Inaugurada em agosto de 2020, a Cake Door também surgiu da vontade de criar uma experiência, inspirada nas confeitarias européias. “Eu já tinha o sonho de fazer algo takeaway, com uma vitrine enorme para a rua, estilo Itália, França”, explica a proprietária Talita Gayer. Apesar de ter 30 m², não há salão: todo o espaço é dedicado à cozinha e à vitrine. O balcão dá direto para a rua, localizada em uma esquina da Alameda Dr. Carlos de Carvalho, no centro de Curitiba.
“Todos os doces são em porção individual, em um formato que o cliente consegue comer com uma mão só, para levar no caminho”, explica. Os doces variam entre R$ 4,90 até R$ 12,90 e os pães de fermentação natural estão na faixa de R$ 12,50. Preço, praticidade, arquitetura, apresentação e sabor foram a base do sucesso. Inaugurada em plena pandemia e com menos de três meses de funcionamento, a previsão de Talita é abrir mais três unidades até meados de 2021.
Grab and Stay
Para quem deseja agilidade, o grab and go (pegar e ir embora) é o sistema perfeito. Mas quem investe em experiência vê um outro fenômeno acontecer: o grab and stay. Ao invés de o estabelecimento ser apenas um lugar de passagem, seu entorno ganha vida e vira uma espécie de salão a céu aberto.
“Eu acho que o sucesso do grab and go talvez não seja grab and go, mas sim que a pessoa possa grab and stay. É um conceito que acaba pegando muito lá fora, a pessoa pega a comida e senta em um banco legal, come ainda quentinho”, comenta Fábio Sarraff, um dos sócios da Prestinaria Petit, micropadaria no Juvevê, em Curitiba, versão pocket da Prestinaria - A Casa de Pães.
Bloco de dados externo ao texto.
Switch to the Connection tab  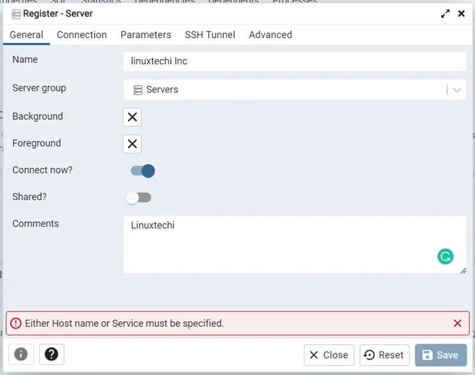82,35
Também inaugurada durante a pandemia, em julho de 2020, a Petit tem 8 m² e serve apenas seis produtos: versões de croissant, pain au chocolat e uma opção de pão de fermentação natural por dia, todos assados no local.
A Prestinaria Petit está localizada ao lado de um The Coffee – e os estabelecimentos acabam se complementando. “É impressionante ver a diferença que o The Coffee e a Prestinaria Petit fizeram na quadra. As pessoas ficam ali, a rua fica mais viva, isso aumenta a segurança de quem anda e a cidade acaba ganhando”, comenta Fábio.
A retomada das ruas é uma tendência dos centros urbanos, que precisam, então, se adaptar ao novo cenário. Luciano Ferreira Bartolomeu, diretor executivo da Associação Brasileira de Bares e Restaurantes (Abrasel) do Paraná, aponta que a prefeitura precisa se atentar ao novo momento e oferecer as condições necessárias para que os microempreendimentos continuem a crescer e movimentar a cidade. “A convivência entre a população e as portinhas gastronômicas é fantástico para a cidade, porque a cidade fica viva. Só que é preciso ter infraestrutura. Quando a rua tem movimento, é necessário pensar na questão da limpeza, dos banheiros, da segurança, então é uma construção conjunta”, afirma.
Breve histórico das "portinhas gastronômicas"
As portinhas gastronômicas sempre existiram, mas nem sempre com tanto prestígio. A gourmetização das experiências “de rua” começou com a crise de 2008 e a necessidade de reduzir custos e, consequentemente, metros quadrados. Em 2014, Curitiba estava imersa na onda dos food trucks, nova modalidade que então aguardava a regulação da prefeitura.
Dois anos depois, já falávamos sobre uma revolução da comida de rua que, liderada pelo hambúrguer e pelo chope, deram origem às “prainhas” curitibanas, novos polos gastronômicos em que a proposta era mesmo ficar na calçada.
Com uma nova crise, a do coronavírus, a história dos microempreendimentos gastronômicos ganha um novo capítulo. “As pessoas buscam uma gastronomia específica, mas sem precisar do salão ou de uma experiência mais sofisticada”, aponta o consultor de WGSN Mindset, Stefano Arpassy.